If the object containing the old definition was not modified we just follow regular logic to perform symbol resolution between old and current definitions. If the defining object was modified, there are two possibilities as to which should be the current winner with respect to the old winner. If both symbols come from the same object file, we pick the current winner. If they come from different files, we check which version of the symbol would win regular symbol resolution by the normal linker. If the current version wins, we have no problem; we just take it as the new winner. If the old version wins, we have to do an initial incremental link because we do not have enough information to declare any symbol a winner. If we had a complete list of symbol definitions from the previous link, we could find a symbol which would have won symbol resolution had the old winner not been there at all. But since we decided against maintaining this list, the only available option to recover is to fall back to a full initial incremental link.

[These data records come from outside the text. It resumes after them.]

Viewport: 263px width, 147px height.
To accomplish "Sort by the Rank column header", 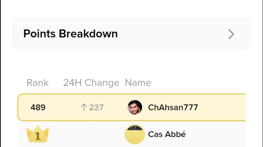I will (x=37, y=83).
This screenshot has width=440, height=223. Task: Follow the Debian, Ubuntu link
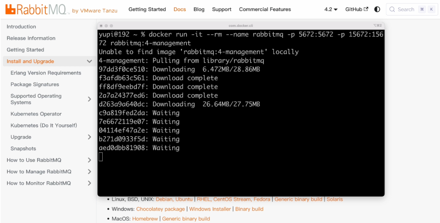(174, 199)
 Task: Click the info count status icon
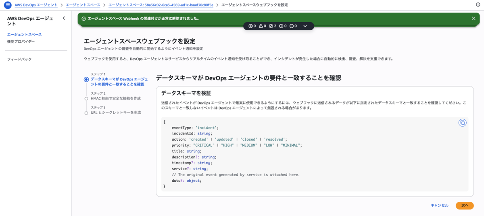281,26
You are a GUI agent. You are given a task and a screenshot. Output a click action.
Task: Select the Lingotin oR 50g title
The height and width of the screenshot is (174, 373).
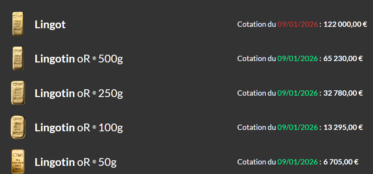76,162
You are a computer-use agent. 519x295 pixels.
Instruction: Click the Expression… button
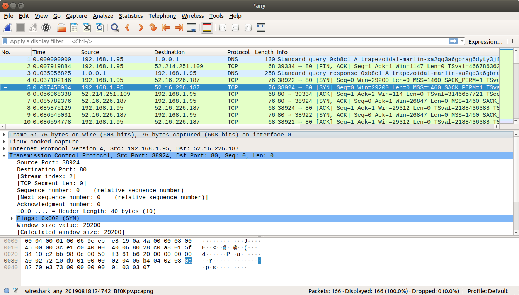[485, 41]
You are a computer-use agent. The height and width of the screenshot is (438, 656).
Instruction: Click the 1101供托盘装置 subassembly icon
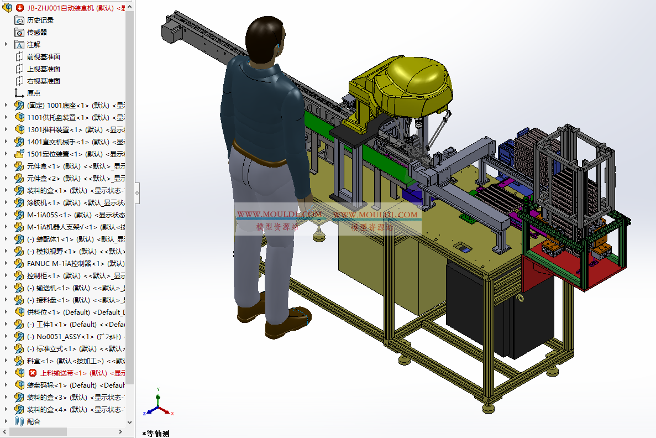19,117
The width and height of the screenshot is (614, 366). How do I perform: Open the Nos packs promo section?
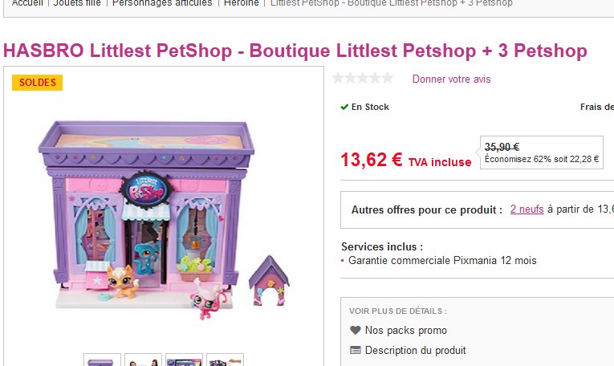[405, 331]
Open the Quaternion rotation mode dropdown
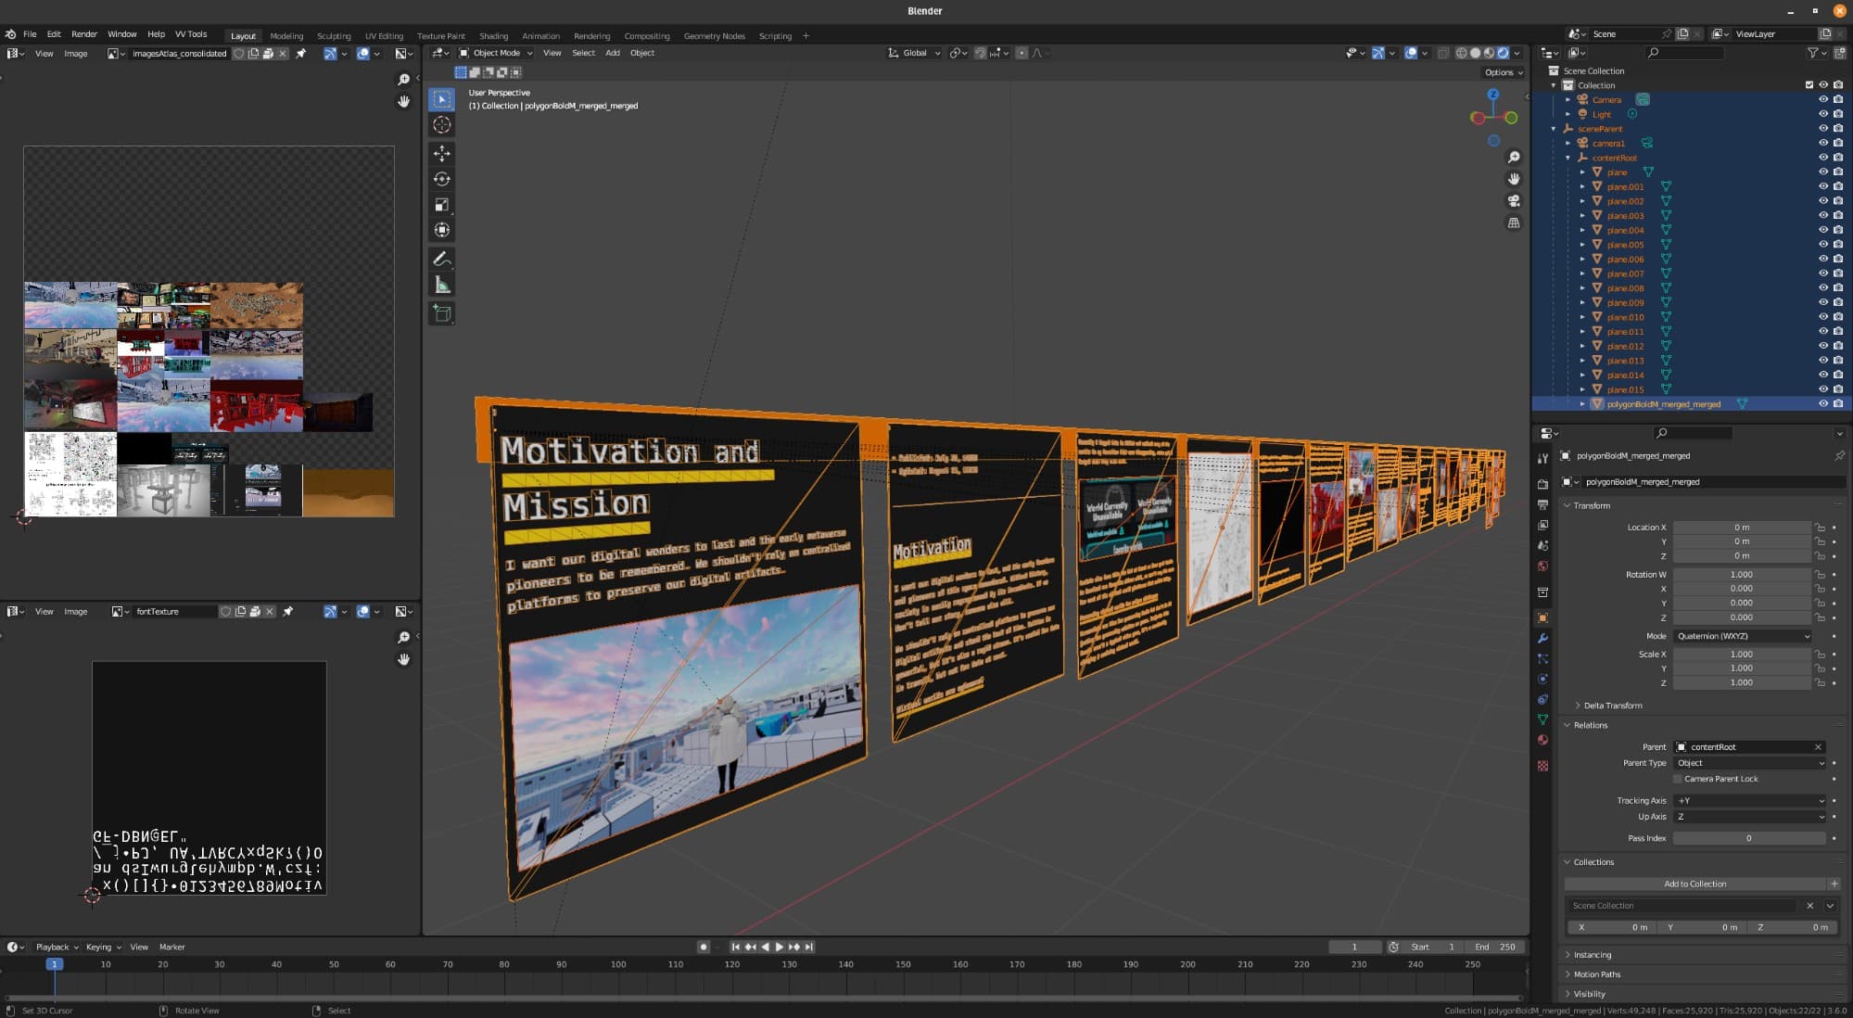 point(1742,636)
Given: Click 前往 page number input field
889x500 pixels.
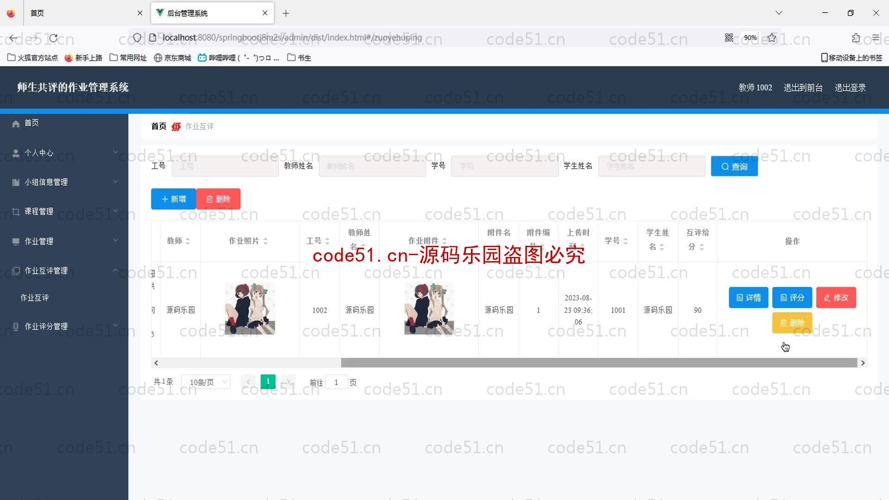Looking at the screenshot, I should click(337, 381).
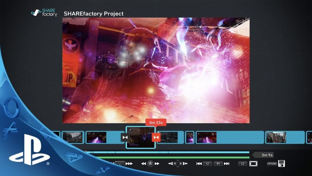Click the dark transition marker before selected clip
The width and height of the screenshot is (312, 176).
click(x=125, y=138)
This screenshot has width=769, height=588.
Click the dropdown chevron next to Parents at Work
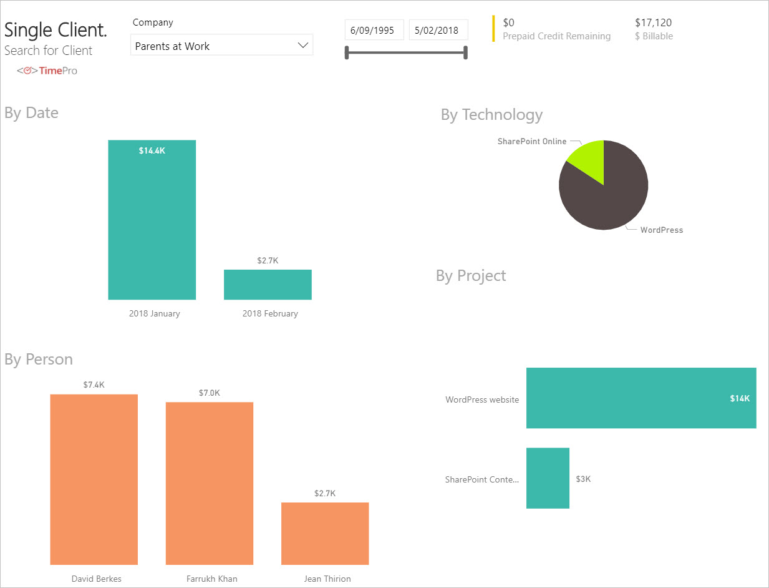coord(303,45)
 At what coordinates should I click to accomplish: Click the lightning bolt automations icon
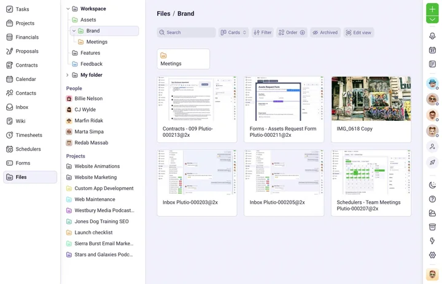(x=432, y=241)
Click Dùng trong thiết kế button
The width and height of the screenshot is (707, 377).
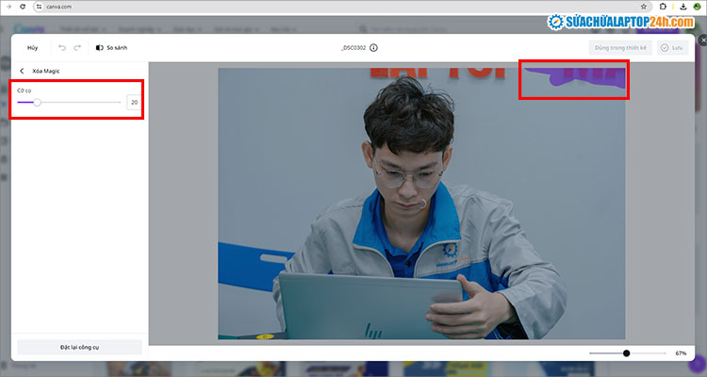[x=619, y=47]
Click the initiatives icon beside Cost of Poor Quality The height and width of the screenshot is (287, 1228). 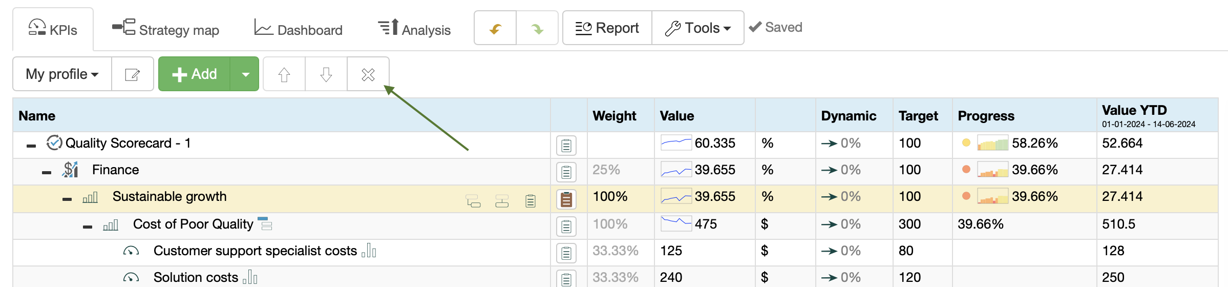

if (old copy not modified) {
   do regular resolve(old, current)
}
else {
   if (old and current are from same file) {
      resolve to current
   }
   else {
      if (current wins resolve(old, current)) {
         keep current as new winner
      }
      else {
         if (old and current are common) {
            resolve to current
         }
         else {
            do initial incr. Link
         }
      }
   }
}

Figure 4. Symbol resolution algorithm.

This may not sound like a good option since it may cause frequent re-links. However, it is not as bad as it seems. There are only a couple of ways to create multiple symbol definitions that do not cause a duplicate symbol error. One is to use common symbols; the other is to use weak definitions. System libraries primarily use weak symbols to prevent user name space pollution. Therefore the only way to get into a situation when the linker has to perform an initial incremental link caused by weak symbols is when a user removes a strong definition overriding a weak symbol from a system library. Under normal circumstances this change will not be performed very frequently. The situation is very similar with common symbols. If a user has multiple commons and an initialized (winning) definition for a symbol, and the winning definition is removed, fall back to the initial incremental link. Even though a change like this is likely to be more frequent, it will only account for a small percentage of code modifications and will not cause an overwhelming number of re-links.

One more corner case involves common symbols and can be handled without re-links. Suppose a user has multiple common definitions with the same name but different sizes. The definition with the biggest size wins symbol resolution. If in an incremental link the winning symbol is removed, we don't have to do a full initial incremental link. Since space has already been allocated, we can always pick the current winner even if it has smaller size.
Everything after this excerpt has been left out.